Viernes 22 de octubre. Ávila. Entre mascarillas, que apenas permitían reconocernos, Luciano Díaz-Castilla inauguró una exposición que lleva el título de «Toda una vida», como si el bolero que ha bailado con el arte siguiera sonando hasta la eternidad. No es que se haya cerrado la música, sino que Luciano, mirando desde la estación de los 81 años, repasa su vida a través de los dibujos, la evolución de su arte, los motivos que ha elegido para esa transfiguración que es convertir lo real en forma y color, en luz pasada por el tamiz de la conciencia. Como escribe Sánchez Rodríguez en el cartón que te entregan en la entrada, la exposición es «el relato de un tiempo ya embridado, el testimonio de una trayectoria impecable que con el transcurso de 81 años es testamento vital de una creatividad leal al espíritu que gobierna la mano, de una autenticidad indubitada que trasciende para desde el hoy, posibilitar que germine una improvisada eternidad…. entonces estamos ante el prodigio»
Un prodigio que ha buscado el sentido más auténtico de la vida a través del arte, desde sus primeros dibujos. Se despliega en la muestra el primer cuaderno de dibujo del niño Luciano. Habrá que recordar que en la Castilla de aquella época, como en la Navarra o en la Andalucía de aquel tiempo, un cuaderno y un lápiz eran objetos escasos que daban pasaporte para la imaginación o para el estudio. Promesas de una vida mejor. Muy cerca de ese cuaderno están los libros en los que Díaz-Castilla ha ido agrupando sus dibujos, siempre con la marca de sus búsquedas: la compañía de Teresa de Ávila, las noches de San Juan de la Cruz, la presencia del Ángel de la Guarda, citado en su discurso de presentación, o la exploración del rostro de las gentes de Castilla.
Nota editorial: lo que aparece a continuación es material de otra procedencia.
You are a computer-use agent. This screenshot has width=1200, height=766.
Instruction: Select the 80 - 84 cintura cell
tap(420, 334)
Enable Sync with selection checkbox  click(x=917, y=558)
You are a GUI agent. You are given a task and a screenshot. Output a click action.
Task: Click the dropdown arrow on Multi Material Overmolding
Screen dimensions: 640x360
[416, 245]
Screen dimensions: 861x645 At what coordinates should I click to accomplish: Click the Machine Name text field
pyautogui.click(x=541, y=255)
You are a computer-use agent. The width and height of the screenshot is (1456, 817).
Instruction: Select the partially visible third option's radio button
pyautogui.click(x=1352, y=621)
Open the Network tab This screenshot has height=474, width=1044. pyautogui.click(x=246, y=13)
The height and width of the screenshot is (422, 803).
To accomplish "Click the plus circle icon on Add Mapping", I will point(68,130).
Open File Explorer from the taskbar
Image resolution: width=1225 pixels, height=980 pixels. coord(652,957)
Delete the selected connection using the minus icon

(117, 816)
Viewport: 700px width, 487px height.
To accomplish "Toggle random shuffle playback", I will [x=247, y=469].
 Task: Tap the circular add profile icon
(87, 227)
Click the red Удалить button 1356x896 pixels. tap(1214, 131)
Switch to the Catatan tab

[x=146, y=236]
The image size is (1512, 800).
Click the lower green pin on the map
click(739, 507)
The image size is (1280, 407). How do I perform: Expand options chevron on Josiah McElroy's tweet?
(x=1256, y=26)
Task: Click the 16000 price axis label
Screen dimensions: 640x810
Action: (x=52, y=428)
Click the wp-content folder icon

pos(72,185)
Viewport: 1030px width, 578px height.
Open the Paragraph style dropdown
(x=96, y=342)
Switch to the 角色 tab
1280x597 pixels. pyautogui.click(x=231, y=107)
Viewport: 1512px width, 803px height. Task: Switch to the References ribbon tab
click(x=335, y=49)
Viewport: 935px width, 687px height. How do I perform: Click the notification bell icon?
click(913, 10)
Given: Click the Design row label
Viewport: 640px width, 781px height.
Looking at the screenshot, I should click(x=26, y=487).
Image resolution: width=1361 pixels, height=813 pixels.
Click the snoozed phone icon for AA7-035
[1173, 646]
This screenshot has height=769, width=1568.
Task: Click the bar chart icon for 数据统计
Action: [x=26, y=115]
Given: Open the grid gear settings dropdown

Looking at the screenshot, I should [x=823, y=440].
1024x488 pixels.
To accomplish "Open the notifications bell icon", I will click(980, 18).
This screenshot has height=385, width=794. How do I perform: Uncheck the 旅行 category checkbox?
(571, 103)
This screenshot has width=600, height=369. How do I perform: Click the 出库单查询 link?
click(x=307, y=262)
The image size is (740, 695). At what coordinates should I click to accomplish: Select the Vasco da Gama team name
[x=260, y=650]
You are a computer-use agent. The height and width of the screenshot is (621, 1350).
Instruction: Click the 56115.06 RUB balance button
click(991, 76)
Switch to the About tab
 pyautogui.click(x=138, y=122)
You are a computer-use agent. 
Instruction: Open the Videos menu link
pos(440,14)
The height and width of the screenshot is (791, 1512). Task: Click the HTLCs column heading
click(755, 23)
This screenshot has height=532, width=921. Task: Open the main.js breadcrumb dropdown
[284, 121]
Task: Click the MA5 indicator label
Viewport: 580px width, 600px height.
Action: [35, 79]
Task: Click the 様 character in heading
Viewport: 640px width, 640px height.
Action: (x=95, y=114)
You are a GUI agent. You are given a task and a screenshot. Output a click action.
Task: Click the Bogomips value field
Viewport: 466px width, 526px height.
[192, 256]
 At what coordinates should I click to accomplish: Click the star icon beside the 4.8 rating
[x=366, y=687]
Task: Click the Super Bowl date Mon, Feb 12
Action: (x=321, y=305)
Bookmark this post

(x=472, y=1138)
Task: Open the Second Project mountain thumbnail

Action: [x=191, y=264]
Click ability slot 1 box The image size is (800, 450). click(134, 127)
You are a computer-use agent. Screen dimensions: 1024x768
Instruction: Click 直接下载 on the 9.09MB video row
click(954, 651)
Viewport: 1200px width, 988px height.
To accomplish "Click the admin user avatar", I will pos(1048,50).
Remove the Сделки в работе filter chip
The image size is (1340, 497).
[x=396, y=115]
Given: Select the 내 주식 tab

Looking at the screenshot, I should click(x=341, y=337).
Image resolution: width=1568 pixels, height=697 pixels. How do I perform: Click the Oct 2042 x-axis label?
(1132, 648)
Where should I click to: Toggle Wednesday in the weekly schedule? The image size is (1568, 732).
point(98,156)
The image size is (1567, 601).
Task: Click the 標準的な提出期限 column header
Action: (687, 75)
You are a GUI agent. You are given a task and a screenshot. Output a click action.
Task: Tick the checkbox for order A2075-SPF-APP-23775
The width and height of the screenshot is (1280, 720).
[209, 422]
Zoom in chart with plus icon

Sorprenderá a los abonados a la etiqueta de la sobriedad castellana la visión de Díaz-Castilla de las meninas. Una colección de sus dibujos de niñas velazqueñas estalla en colores y en juego de formas. Luciano es pintor de vida sencilla, recogida en una aldea cercana a Piedrahita, atesora valores viejos, por sabios, pero en su alma de pintor los colores son una sinfonía que celebra la luz, como si fuera una fiesta permanente. Miren si no los pájaros, ese ave mística, encaramada en dibujos de formato vertical, que en la visión de Díaz-Castilla son la conexión entre la tierra y el cielo, entre lo mundano y su aspiración a la trascendencia.
Hay muchos dibujos, porque son los de toda una vida. No están todos, porque Luciano es pintor de una producción vasta, constante. No por afán de riqueza, sino porque como repite en sus discursos, el arte es algo que sale, que brota, como una fuente, y basta un papel y un lápiz o pincel para que el artista exprese con sus gestos lo que está dentro. Pero entre esos muchos dibujos hay algunos especiales. Está por ejemplo el retrato de su padre, un dibujo con carbón del padre minero, la boina calada, los ojos cerrados, en una actitud de entre recogimiento y cansancio, de fatiga de la vida y mirada interior. El artista mira desde un ángulo superior al sujeto, que está como metido en el silencio, en una noche oscura. El gesto del padre es sereno, y diría que anticipa la muerte, pero está vivo, quizá hasta abraza el más allá como una promesa de una vida menos dura.
Y está Ávila, y está Teresa. Ávila como esa ciudad que Díaz-Castilla puede trazar a ciegas con cuatro golpes de carbón, y Teresa como esa presencia nómada que transforma todo allá por donde pasa. Hay paisajes, gentes de campo de piel pétrea y mirada eterna, y cabras que suben a los riscos. Todo en Díaz-Castilla nos lleva a un mundo superior, sin olvidar que estamos hechos de materia terrenal, pero que llevamos dentro un alma que busca trascender y hallar el todo, a través de la forma, de color, en su caso de la pintura.